Ron Paul attracted kooks like Justin Raimondo because of his anti-Israel and Pro-Islamist stances. Rand Paul has rejected his father’s lunacy and has adopted a the traditional realistic foreign policy approach of the pre-George W. Bush Republican Party. This stance has angered fans of his father like the vile vicious America hater, Dennis Raimondo.
The vile Dennis “Justin” Raimondo writes a nasty hate fill rant against Rand Paul. He also takes shots at Israel, Evangelical Christians and accuses Rand Paul of selling out.
Sen. Rand Paul wants to be taken seriously – as a presidential candidate, as heir to the energetic youth-oriented movement founded by his father, and as a foreign policy Deep Thinker. This last goal was supposed to have been approached, if not reached, by his much-anticipated foreign policy speech delivered at the Heritage Foundation the other day, which was supposed to give wonkish heft to his presidential ambitions.
Barely twenty minutes long, Sen. Paul’s peroration was two thirds Glenn Beck, and one third Robert Taft – with a dash of George Kennan thrown in for good measure. Right off the bat, however, he made the point he wanted to make: I am not my father. To which one can only add: you can say that again.
“Foreign policy,” averred Paul the Younger, “is uniquely an arena where we should base decisions on the landscape of the world as it is . . . not as we wish it to be. I see the world as it is. I am a realist, not a neoconservative, nor an isolationist.”
What is telling about his opening shot is how deftly he utilizes the language of the War Party to define – and restrict – the parameters of the foreign policy debate. As paleoconservative foreign policy analyst Daniel Larison has tirelessly pointed out, there is no such thing as “isolationism” in American politics: not today, not yesterday, and not ever. No one believes the US should isolate itself from the world and turn this country – connected to the rest of the globe by innumerable ties of trade, sympathy, and kinship – into the Western equivalent of the Hermit Kingdom. “Isolationism” is an epithet rather than a description of anyone’s real views, meant to stifle discussion rather than advance it.
While in Israel, Sen.
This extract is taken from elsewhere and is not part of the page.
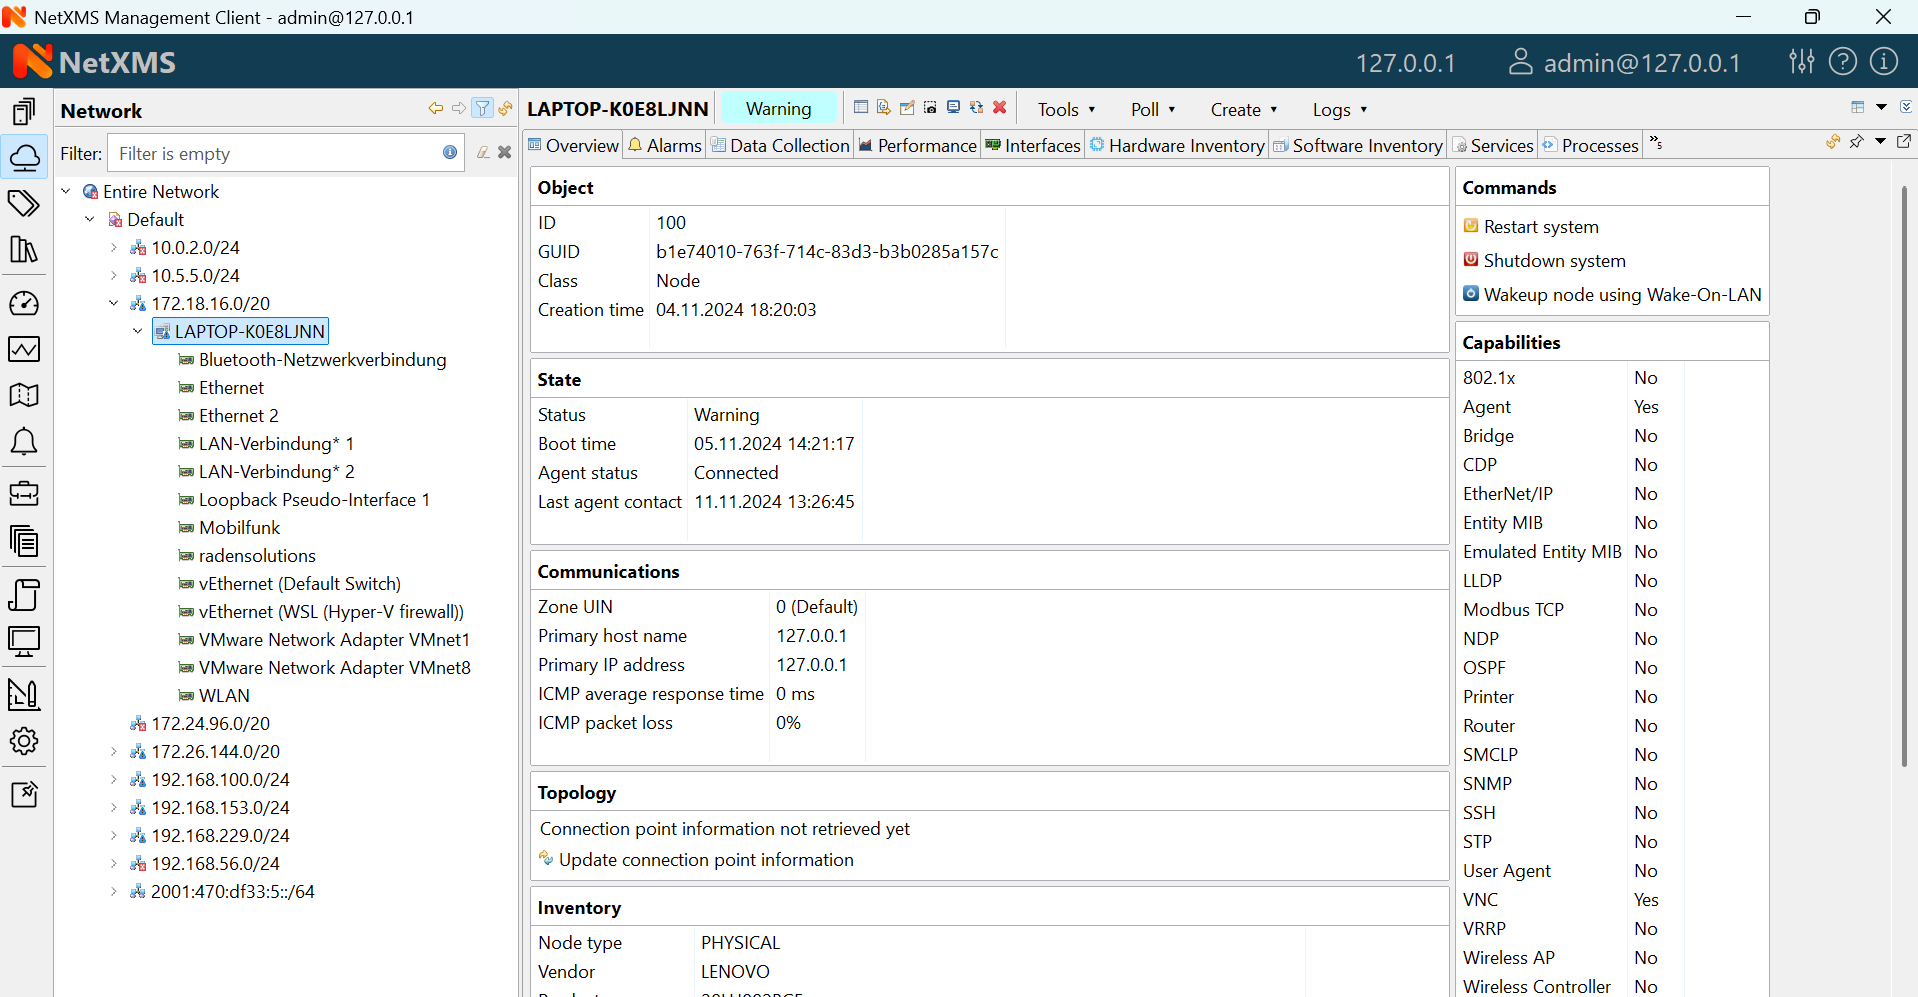Toggle the pin view icon

pos(1856,143)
Paul gave his blessing to the government’s aggressive “settlement” program, and attacked his own government for trying to interfere with this thinly disguised ethnic cleansing campaign.
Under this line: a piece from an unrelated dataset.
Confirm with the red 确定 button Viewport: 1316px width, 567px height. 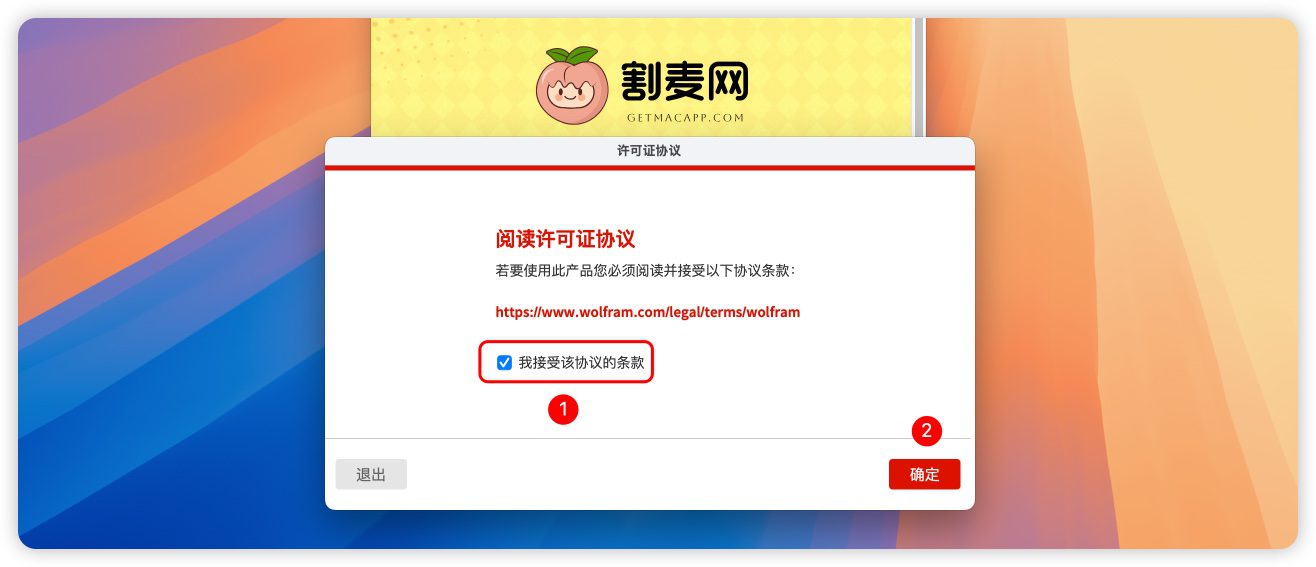[x=924, y=475]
One would think a supposed “libertarian” would be standing there right by the Palestinian olive groves as the IDF bulldozes them, along with privately owned Palestinian homes, defending the property rights of the dispossessed, and speaking out against this brazen exercise of eminent domain – as he would if it happened in this country.
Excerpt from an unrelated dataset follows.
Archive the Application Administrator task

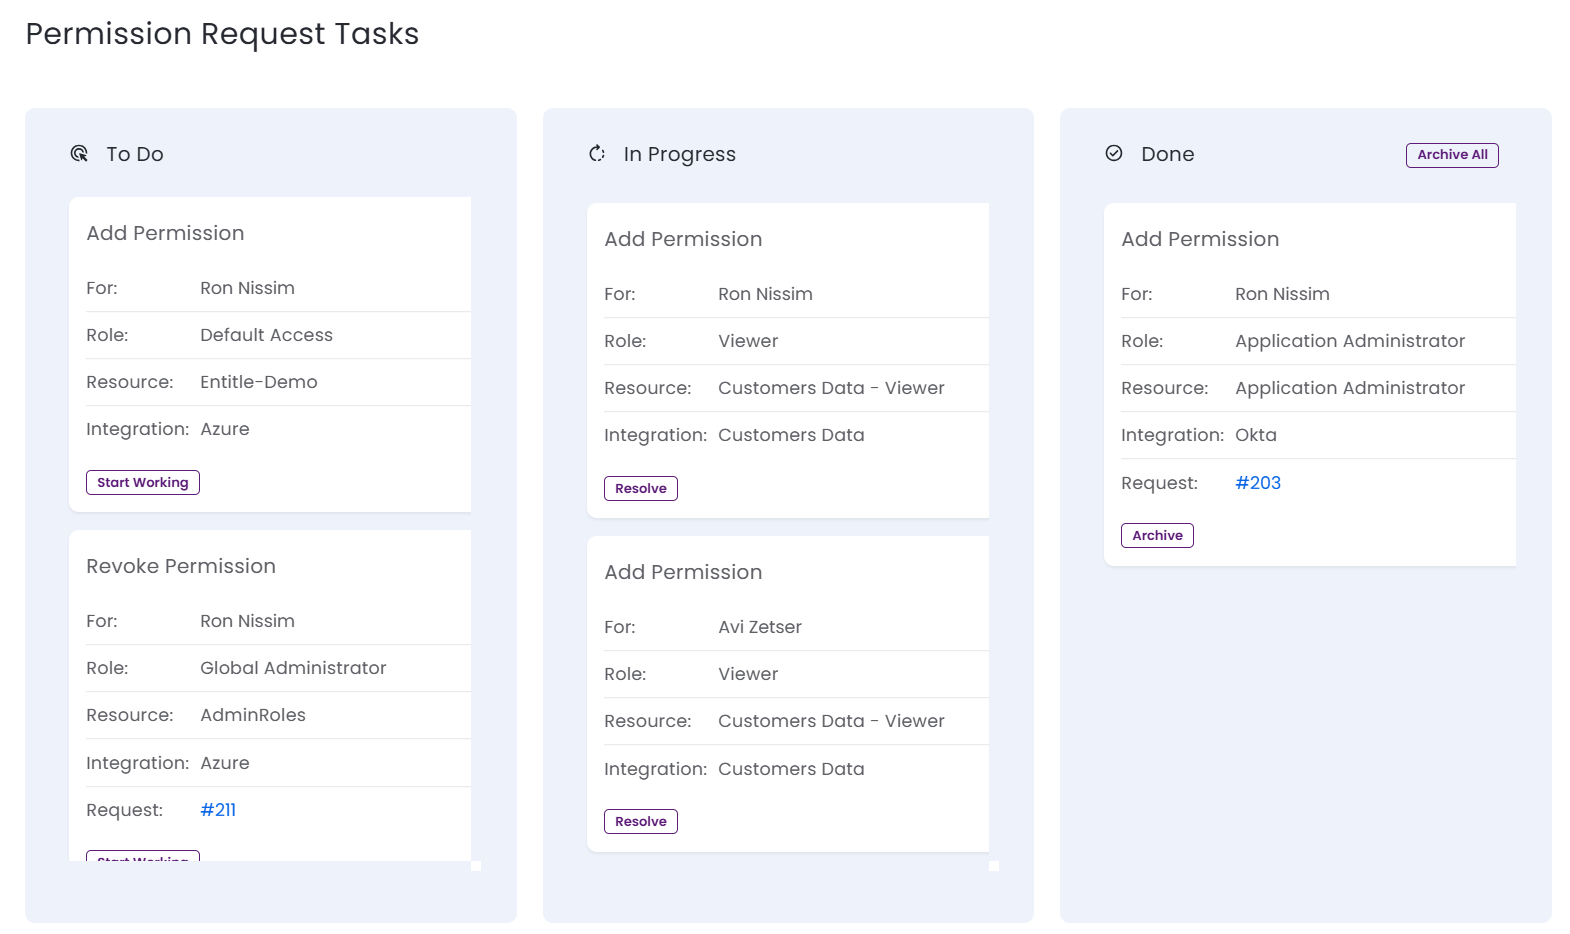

But no – because that doesn’t fit in with the theology of those who paid for the good Senator’s trip. They believe Israel must be unconditionally supported on the grounds that it’s God’s Will. Israel has a special place in their hearts because the ingathering of the Jews to their historic homeland is seen as one more sign that we are truly living in the End Times – and war between the Forces of Light and the Forces of Darkness is imminent.
Here is a rhetorical jambalaya that combines all the themes of the backwoods born-gain types with the more sophisticated paranoia of the Israel lobby’s neoconservative intellectuals. Never mind that it makes no sense to conflate Iran with Egypt’s Sunni radicals: this dish, served up piping hot, is what Sen. Paul and his claque hope will whet the appetite of far-right activists for Paul in 2016.
This was a hate fill rantings of a mad man. Dennis “Justin” Raimondo is a Jew hating Islamist apologist who is no better than a roach. Like all roaches, you have to shine the light on him occasionally.